Please copy out the records starting at the line containing "Where should I click to: Expand" and ending at the last of them. Scale every coordinate in the answers by 1.15 and round to whole numbers, with halves rounding up; leave the requests and their numbers unchanged, and omit the pictures.
++++ Data lines ++++
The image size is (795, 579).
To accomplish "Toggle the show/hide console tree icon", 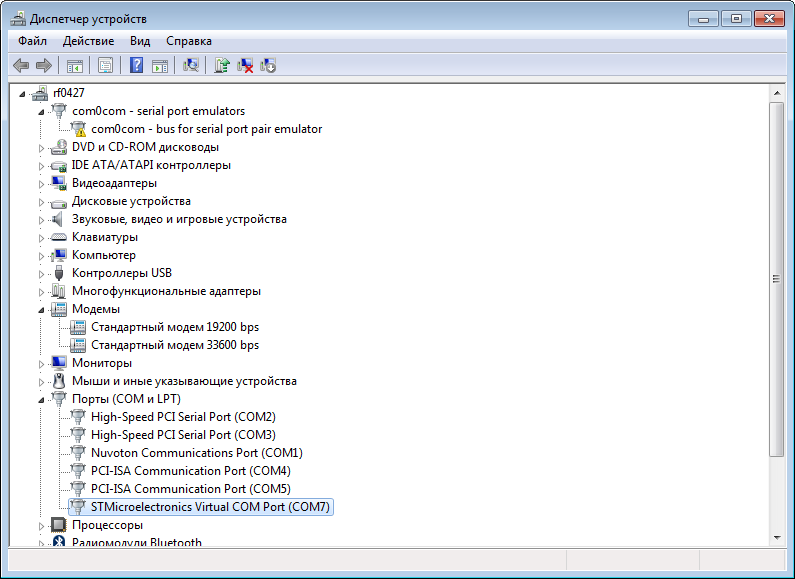I will tap(74, 65).
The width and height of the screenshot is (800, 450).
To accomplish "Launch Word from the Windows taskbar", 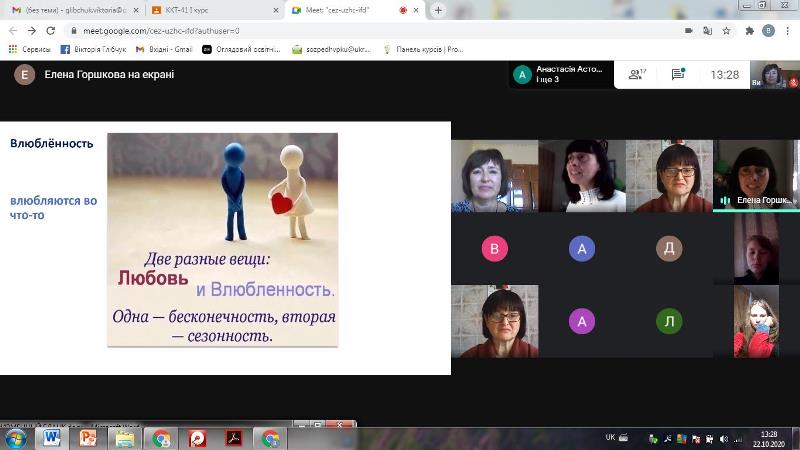I will (52, 438).
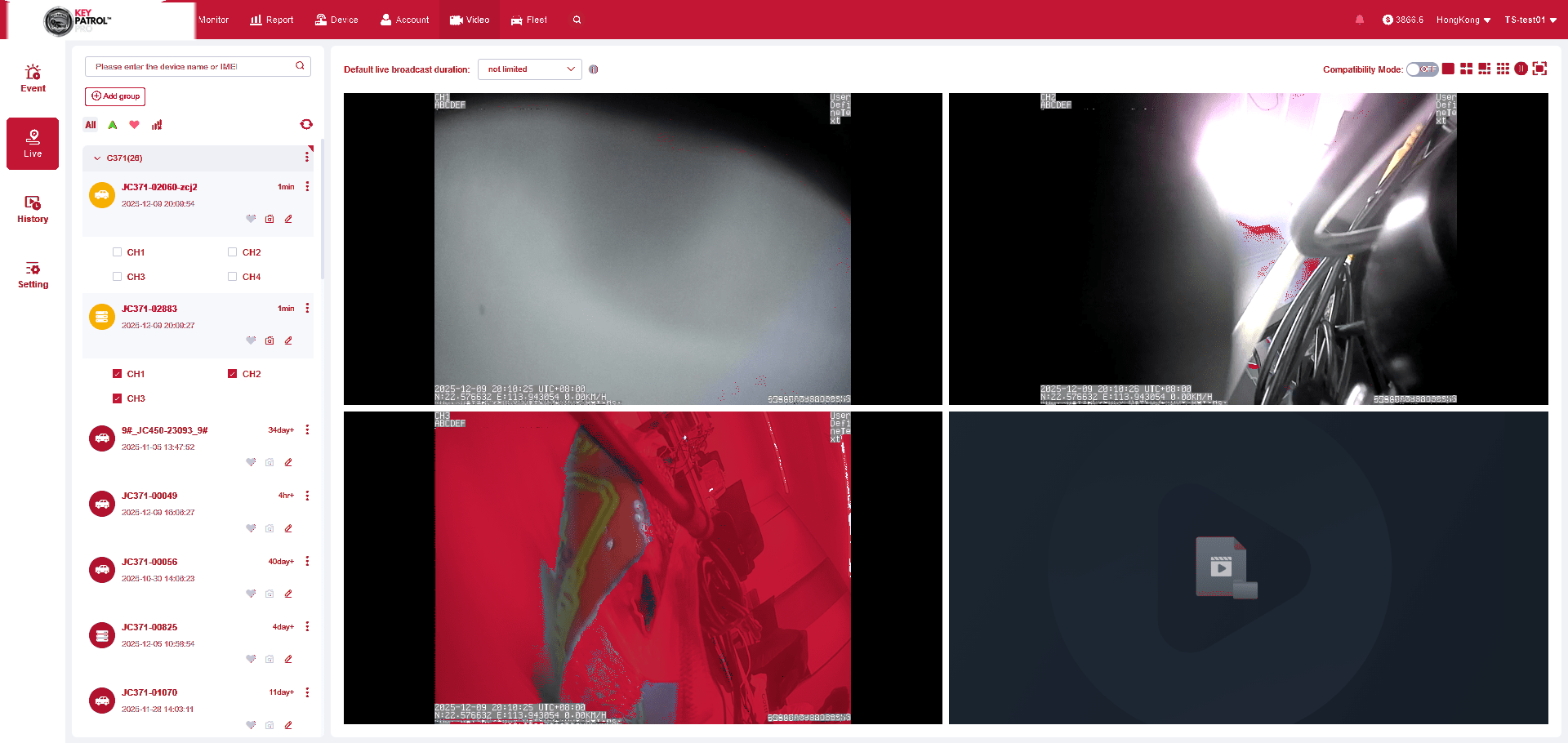
Task: Collapse the C371(28) group
Action: (x=97, y=158)
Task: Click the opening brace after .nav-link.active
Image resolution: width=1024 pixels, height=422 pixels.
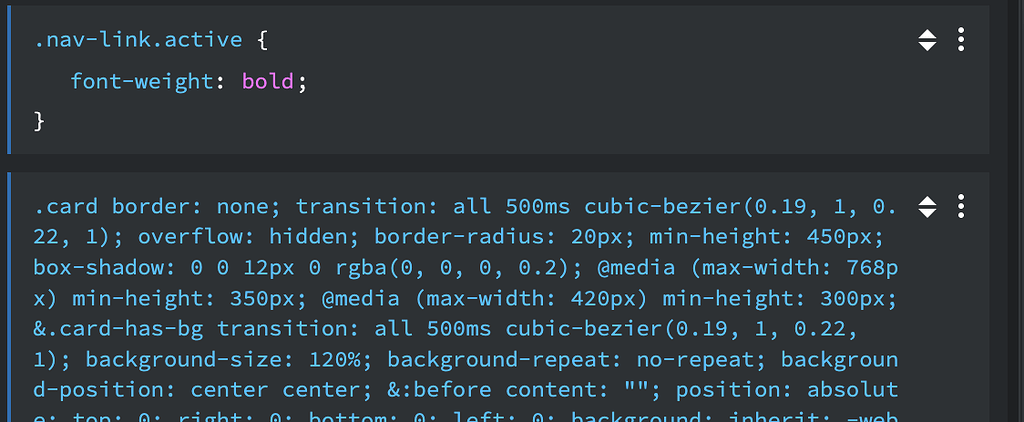Action: (263, 41)
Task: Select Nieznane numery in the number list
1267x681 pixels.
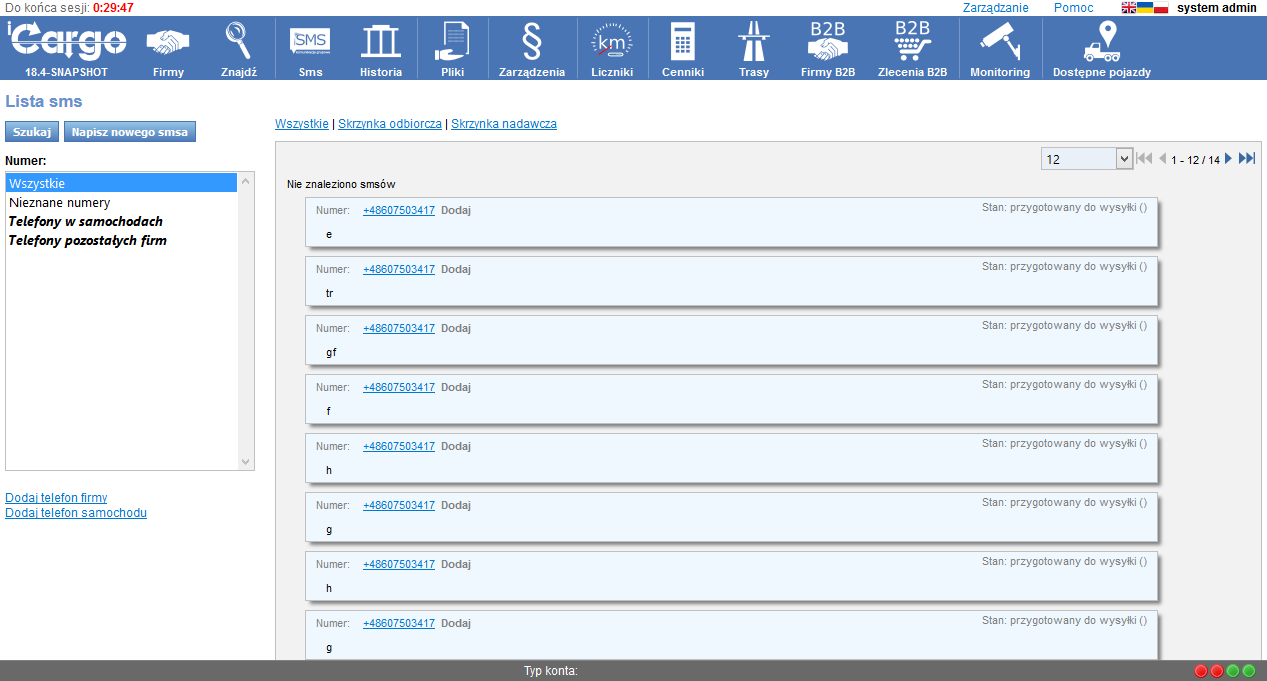Action: click(x=59, y=202)
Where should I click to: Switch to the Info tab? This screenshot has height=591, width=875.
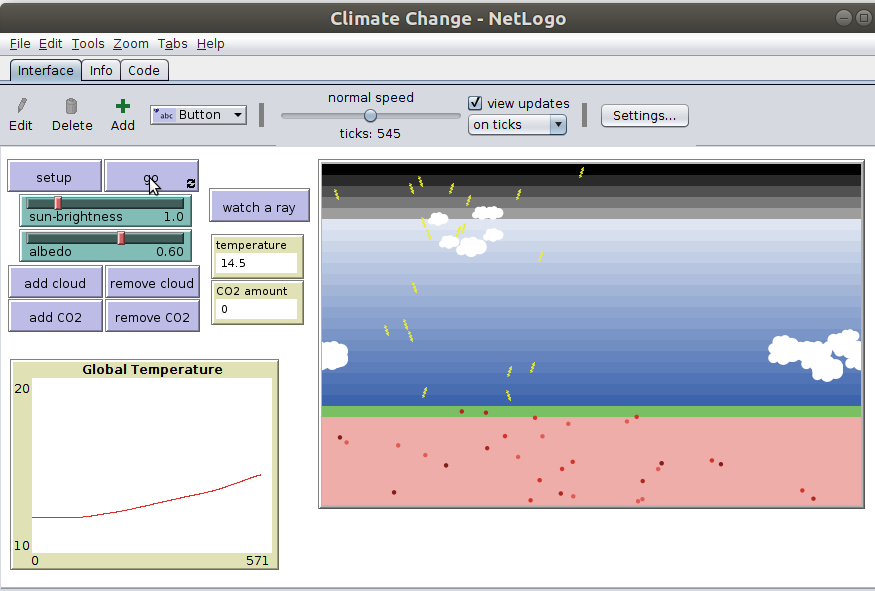point(100,70)
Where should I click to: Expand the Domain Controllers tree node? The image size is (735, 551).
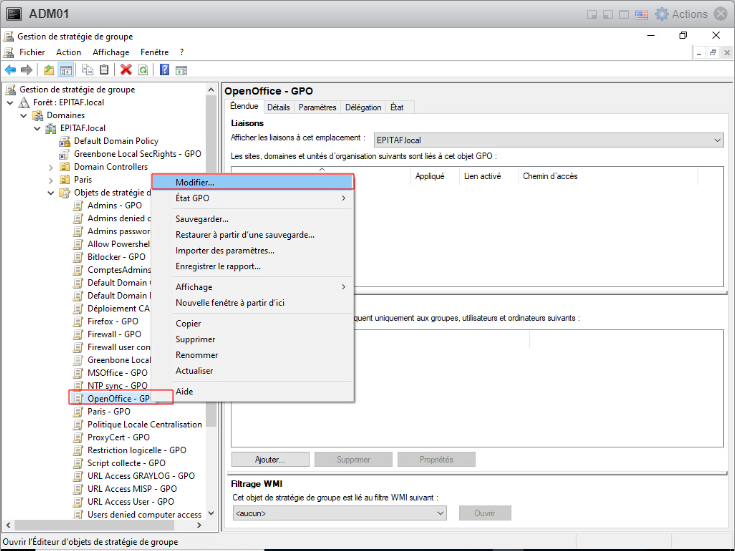(51, 167)
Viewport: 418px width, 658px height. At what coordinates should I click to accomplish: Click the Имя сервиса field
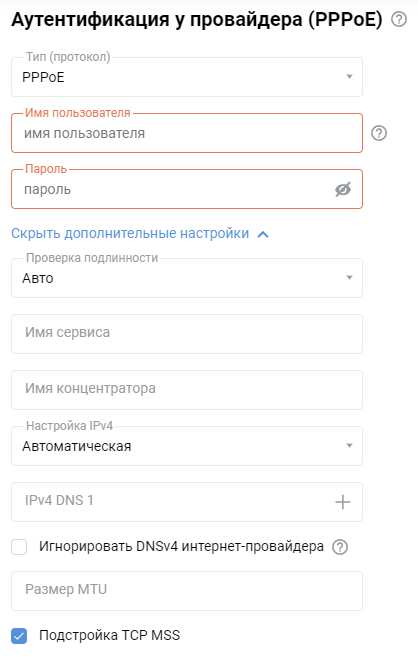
++++
[Result]
Where should I click to: Expand the Domain Controllers tree node? The image size is (735, 551).
(59, 192)
Viewport: 418px width, 658px height. At what coordinates should I click to accomplish: Click the Имя сервиса field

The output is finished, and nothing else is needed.